In Österreich wurde sie anfänglich mit offenen Armen empfangen, der Familie wurde auf unbürokratischem Wege die österreichische Staatsbürgerschaft verliehen. Und schon kurz darauf setzten Brettschneider und Kavín in Wien ihre Theaterarbeit fort, erst als freie Theatergruppe, aufgrund der Sprachbarriere zunächst oft mit nonverbalen Stücken. 1984 wurde dann, mit viel Eigenarbeit und hohem finanziellem Risiko, eine verlassene Fabrikshalle in Wien-Mariahilf in ihr eigenes, persönliches Theater verwandelt - das „Theater Brett“. Über dreißig Jahre lang war Nika Brettschneider dann, gemeinsam mit ihrem Mann, Theaterdirektorin, sie inszenierte, spielte, kümmerte sich um alles, und fand nebenher noch Zeit, als Schauspiellehrerin zu arbeiten – an der JAMU in Brünn, wo sie selbst einmal ausgebildet worden war und nun ein eigenes Schauspielatelier leitete. 2007 wurde ihr der Professorentitel verliehen.

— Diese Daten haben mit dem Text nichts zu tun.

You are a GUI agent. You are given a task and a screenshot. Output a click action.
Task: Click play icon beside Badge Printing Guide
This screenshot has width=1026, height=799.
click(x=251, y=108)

Am 30. Juni 2018 ist Nika Brettschneider 68jährig an den Folgen einer schweren Krankheit verstorben – nicht bevor sie die Studentinnen und Studenten ihrer neuen Schauspielklasse noch bis zum Abschluss des ersten Jahrganges begleitet hatte. Ihr zu Ehren hat ihr Theater- und Lebenspartner Ludvík Kavín nun das Buch „Nika Brettschneider und ihr Theater Brett“ im Verlag des Theater Brett herausgegeben. Der schmale Band liest sich teilweise spannend wie ein Krimi. Im Mittelpunkt steht das abenteuerliche Leben von Nika Brettschneider bis zur Ausreise aus der ČSSR, aber danach hören die Schwierigkeiten ja keineswegs auf – wenn die Widerstände in Österreich auch anderer Art sind, sind sie doch nicht weniger kraftraubend und teilweise existenzbedrohend. Mehr als einmal ist das kleine Theater von der Schließung bedroht, aber auch hier gilt wieder Nikas Maxime: nicht aufgeben, nicht nachgeben, immer weiter kämpfen um das, was einem wichtig ist.

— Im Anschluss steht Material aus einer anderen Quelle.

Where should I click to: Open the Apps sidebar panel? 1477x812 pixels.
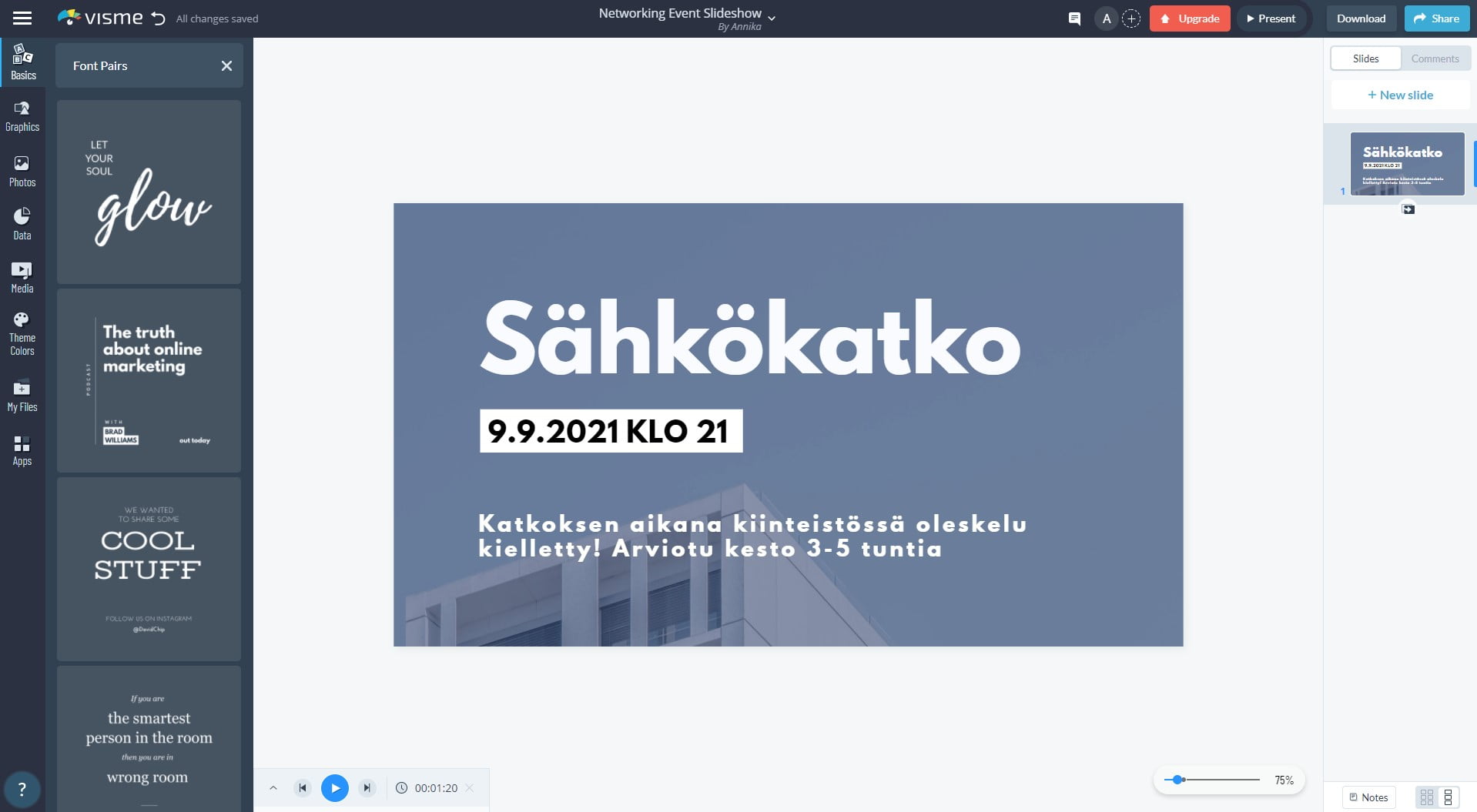(x=22, y=451)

Im Zentrum des Buches stehen Ausschnitte aus einer Dissertation über Nika Brettschneider und das Theater Brett von Andrea Buršová (hier erstmals auf deutsch zu lesen, in der Übersetzung von Monika Vaňová), darüber hinaus gibt es Würdigungen und Nachrufe von FreundInnen und WegbegleiterInnen (etwa von Friederike Mayröcker), eine große Anzahl seltener Fotos, und im Anhang eine komplette Auflistung sämtlicher Eigenproduktionen des Theater Brett vom Beginn bis heute, inklusive aller Mitwirkender.
„Die Nachwelt flicht dem Mimen keine Kränze“, heißt es zwar. Nika Brettschneider hätte sich trotzdem viele solcher Kränze verdient. Dieses Buch ist einer davon.